───── Document excerpt

[<prev] [next>] [<thread-prev] [thread-next>] [day] [month] [year] [list]
Message-ID: <20180920234240.GR4672@cisco>
Date: Thu, 20 Sep 2018 17:42:40 -0600
From: Tycho Andersen <tycho@...ho.ws>
To: Andy Lutomirski <luto@...capital.net>
Cc: Kees Cook <keescook@...omium.org>,
LKML <linux-kernel@...r.kernel.org>,
Linux Containers <containers@...ts.linux-foundation.org>,
Linux API <linux-api@...r.kernel.org>,
Oleg Nesterov <oleg@...hat.com>,
"Eric W . Biederman" <ebiederm@...ssion.com>,
"Serge E . Hallyn" <serge@...lyn.com>,
Christian Brauner <christian.brauner@...ntu.com>,
Tyler Hicks <tyhicks@...onical.com>,
Akihiro Suda <suda.akihiro@....ntt.co.jp>,
Jann Horn <jannh@...gle.com>
Subject: Re: [PATCH v6 4/5] seccomp: add support for passing fds via
USER_NOTIF
On Wed, Sep 19, 2018 at 12:58:20PM -0700, Andy Lutomirski wrote:
> On Wed, Sep 19, 2018 at 7:38 AM, Tycho Andersen <tycho@...ho.ws> wrote:
> > On Wed, Sep 19, 2018 at 07:19:56AM -0700, Andy Lutomirski wrote:
> >>
> >>
> >> > On Sep 19, 2018, at 2:55 AM, Tycho Andersen <tycho@...ho.ws> wrote:
> >> >
> >> >> On Wed, Sep 12, 2018 at 04:52:38PM -0700, Andy Lutomirski wrote:
> >> >>> On Thu, Sep 6, 2018 at 8:28 AM, Tycho Andersen <tycho@...ho.ws> wrote:
> >> >>> The idea here is that the userspace handler should be able to pass an fd
> >> >>> back to the trapped task, for example so it can be returned from socket().
> >> >>>
> >> >>> I've proposed one API here, but I'm open to other options. In particular,
> >> >>> this only lets you return an fd from a syscall, which may not be enough in
> >> >>> all cases. For example, if an fd is written to an output parameter instead
> >> >>> of returned, the current API can't handle this. Another case is that
> >> >>> netlink takes as input fds sometimes (IFLA_NET_NS_FD, e.g.). If netlink
> >> >>> ever decides to install an fd and output it, we wouldn't be able to handle
> >> >>> this either.
> >> >>
> >> >> An alternative could be to have an API (an ioctl on the listener,
> >> >> perhaps) that just copies an fd into the tracee. There would be the
> >> >> obvious set of options: do we replace an existing fd or allocate a new
> >> >> one, and is it CLOEXEC. Then the tracer could add an fd and then
> >> >> return it just like it's a regular number.

──────────

In the seccomp patch discussion, which netlink attribute is cited as an example of netlink taking fds as input?

───── Information provided

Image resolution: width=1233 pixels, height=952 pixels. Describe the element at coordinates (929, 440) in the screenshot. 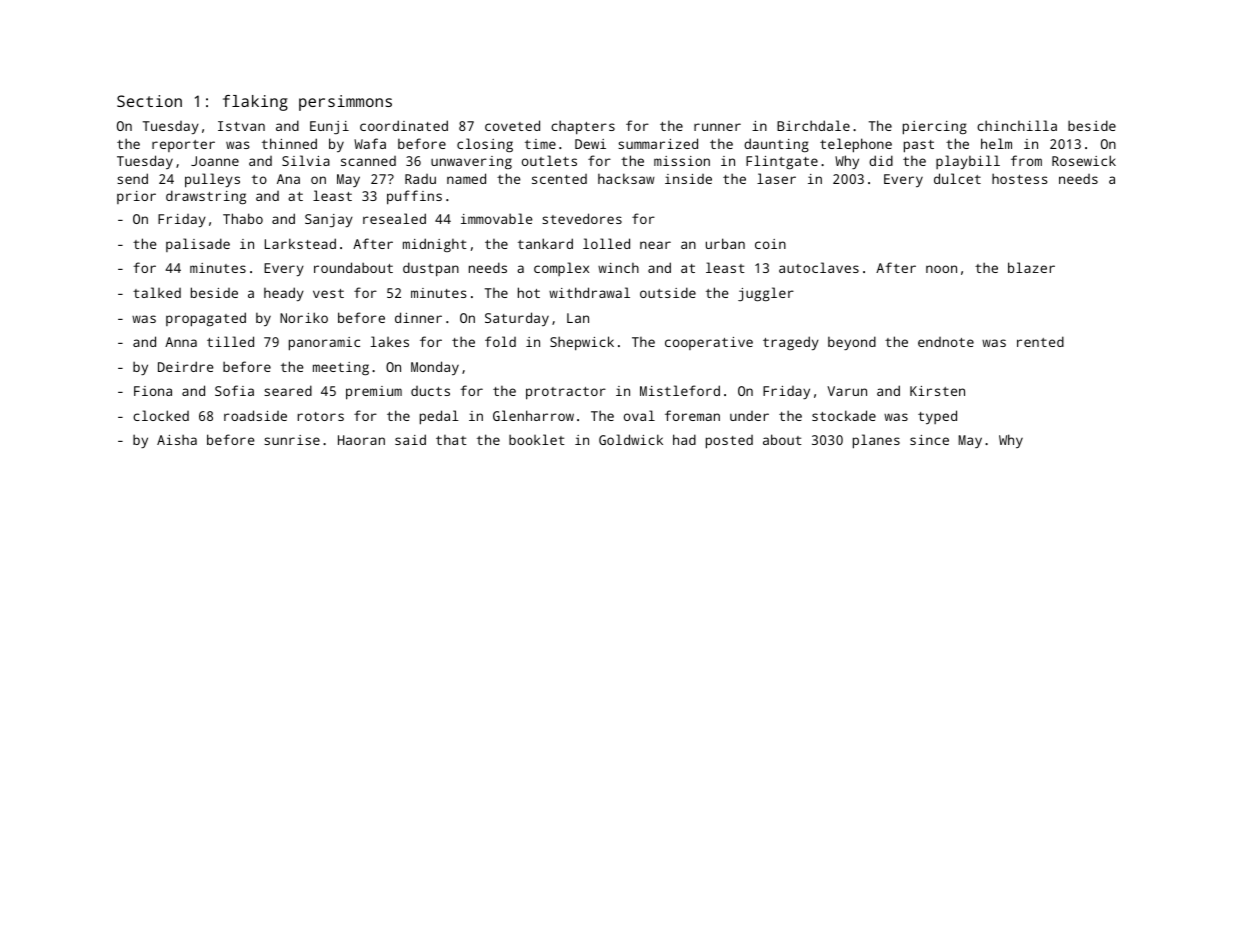

I see `since` at that location.
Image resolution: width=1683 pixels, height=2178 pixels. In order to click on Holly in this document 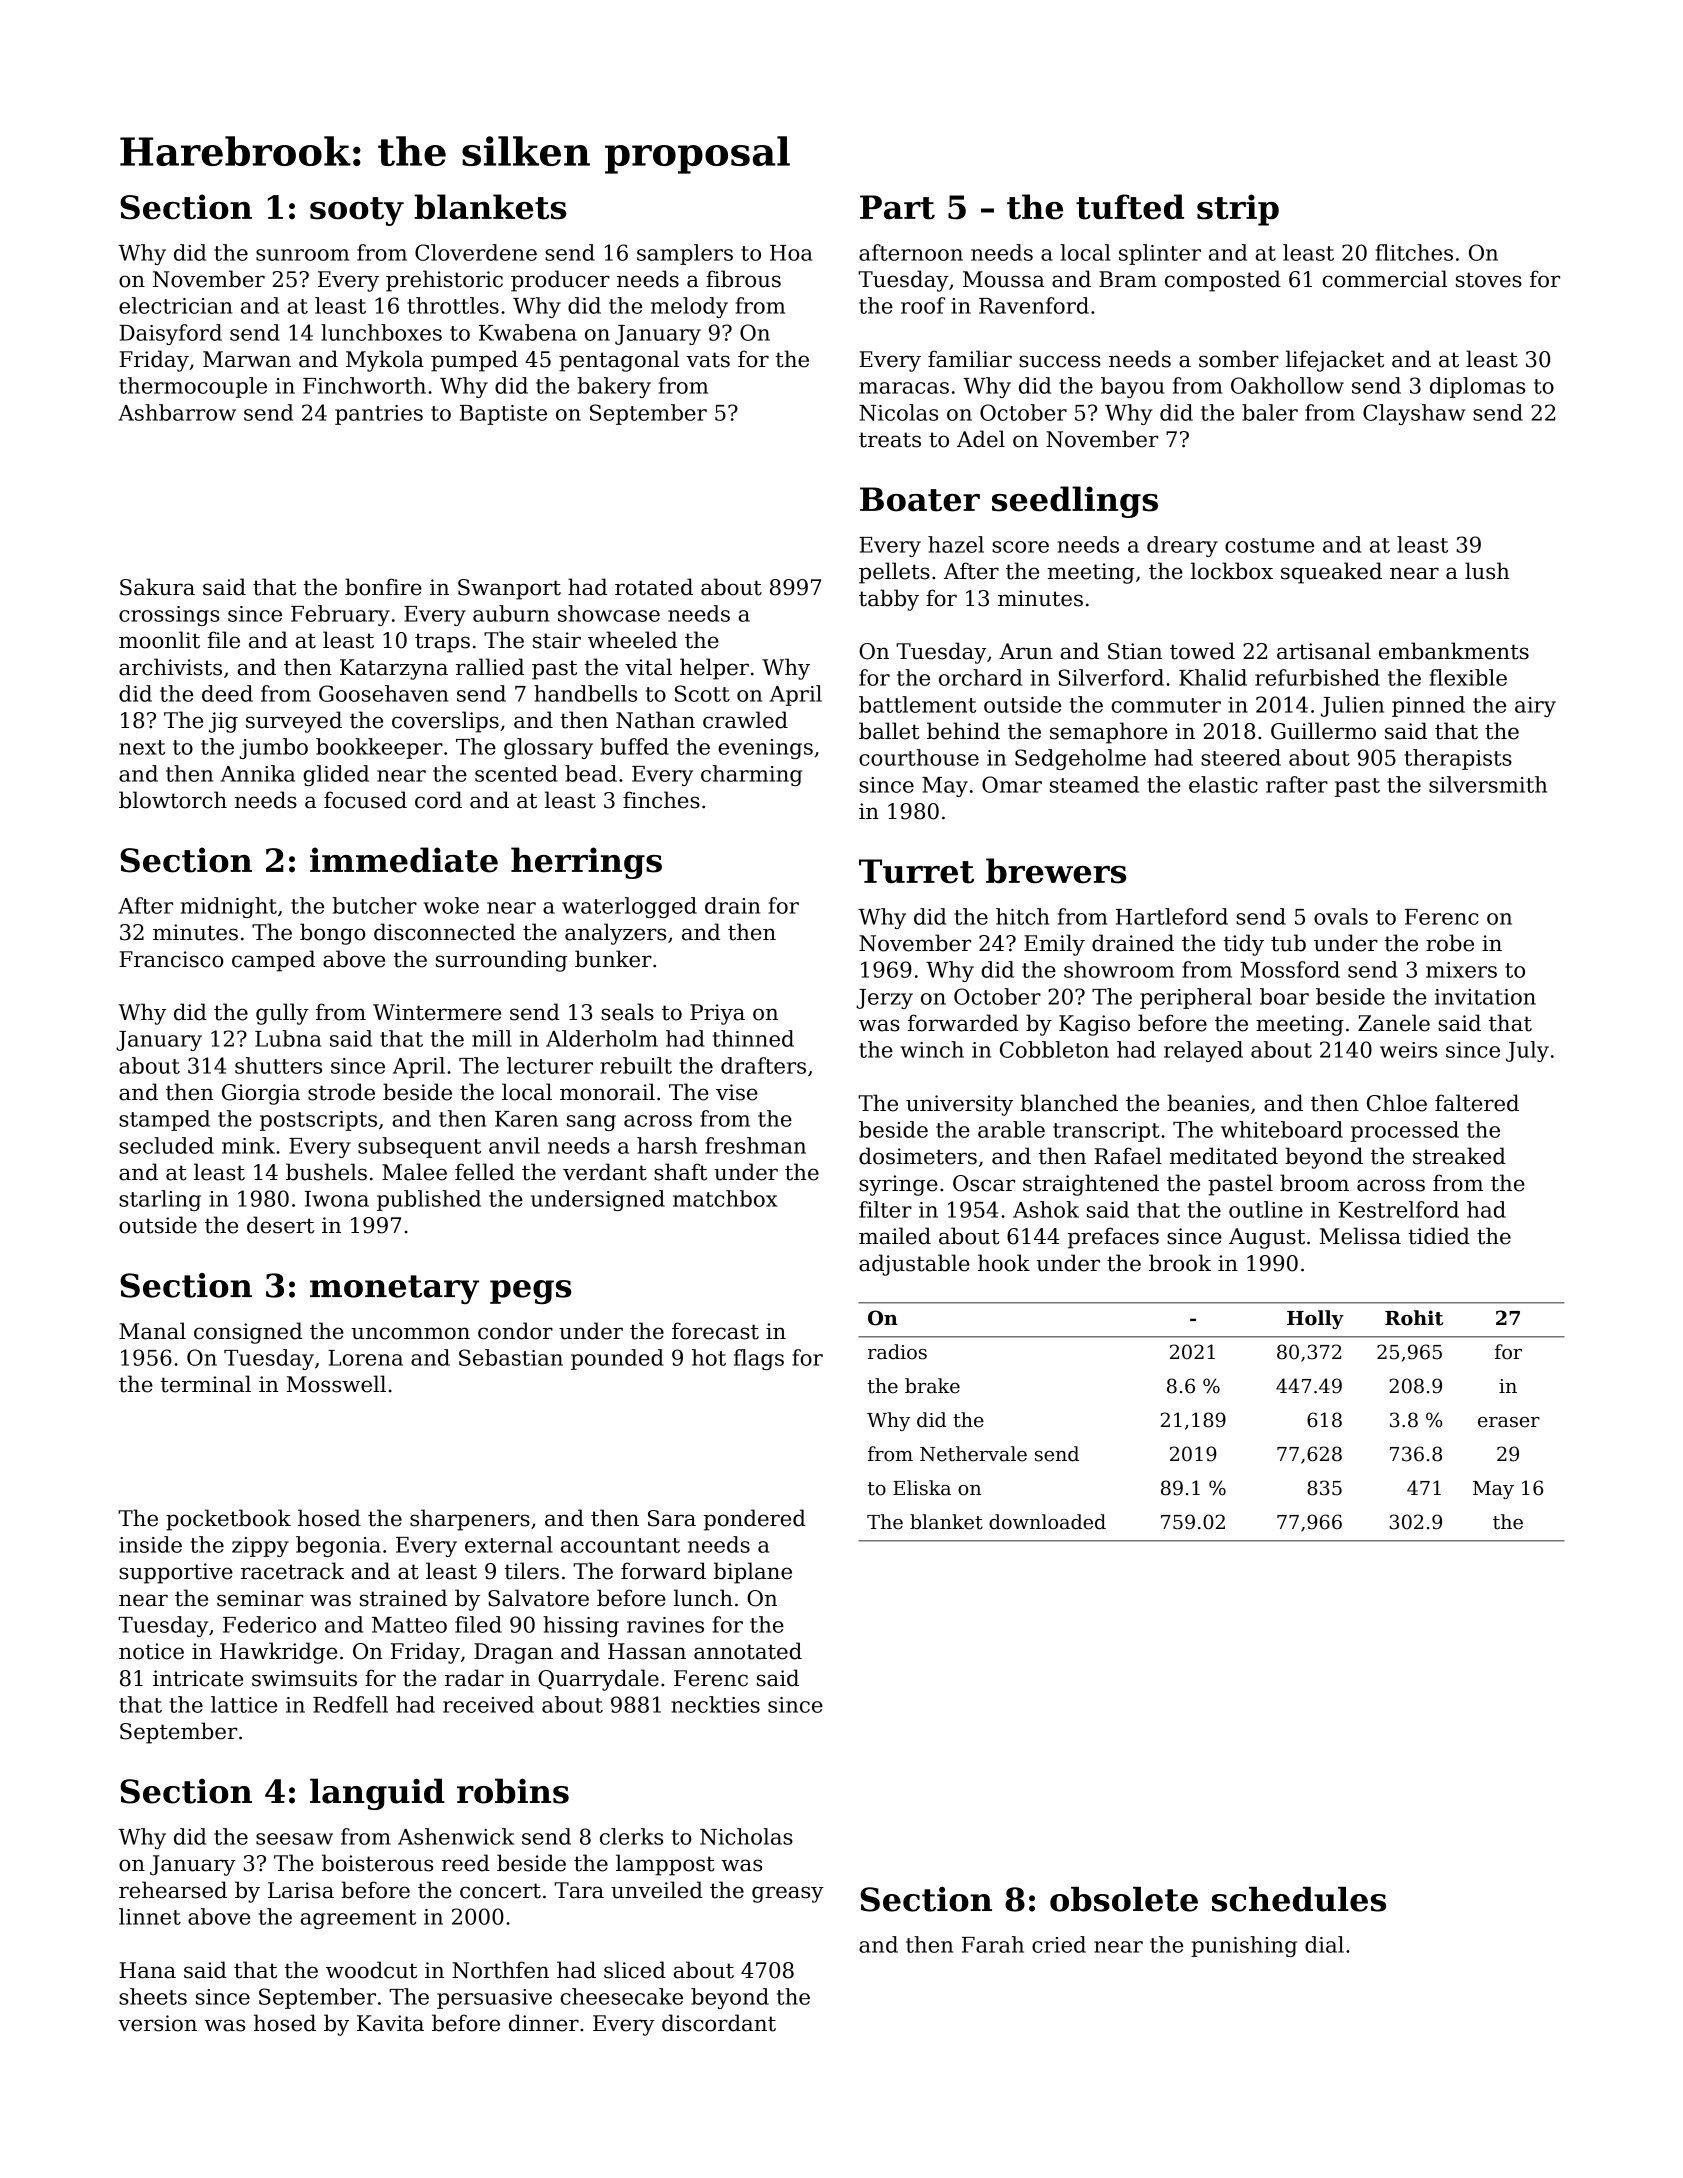, I will do `click(1315, 1319)`.
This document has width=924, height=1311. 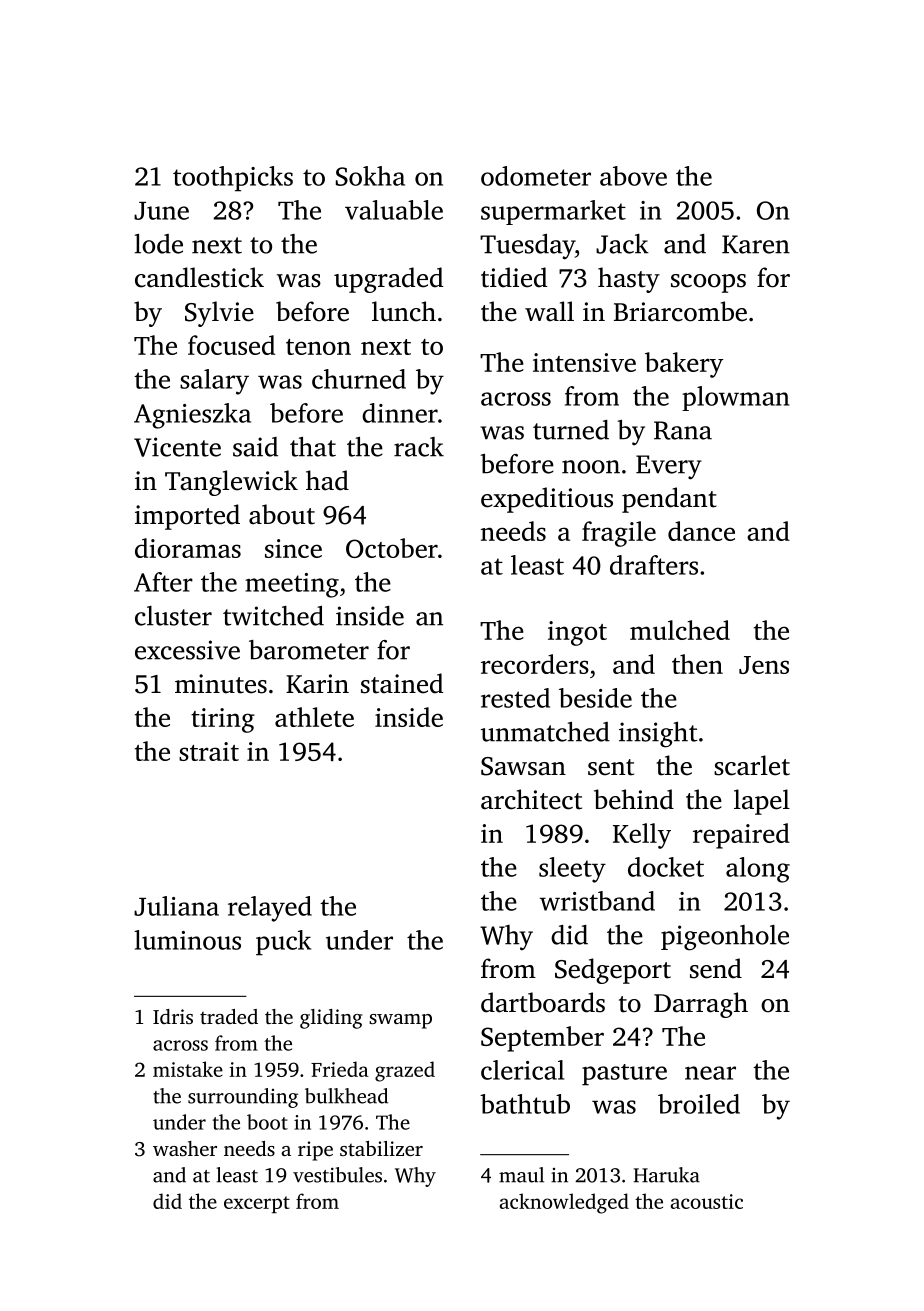 I want to click on focused, so click(x=231, y=345).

──────────

• **Result for this exercise**: IFLA_NET_NS_FD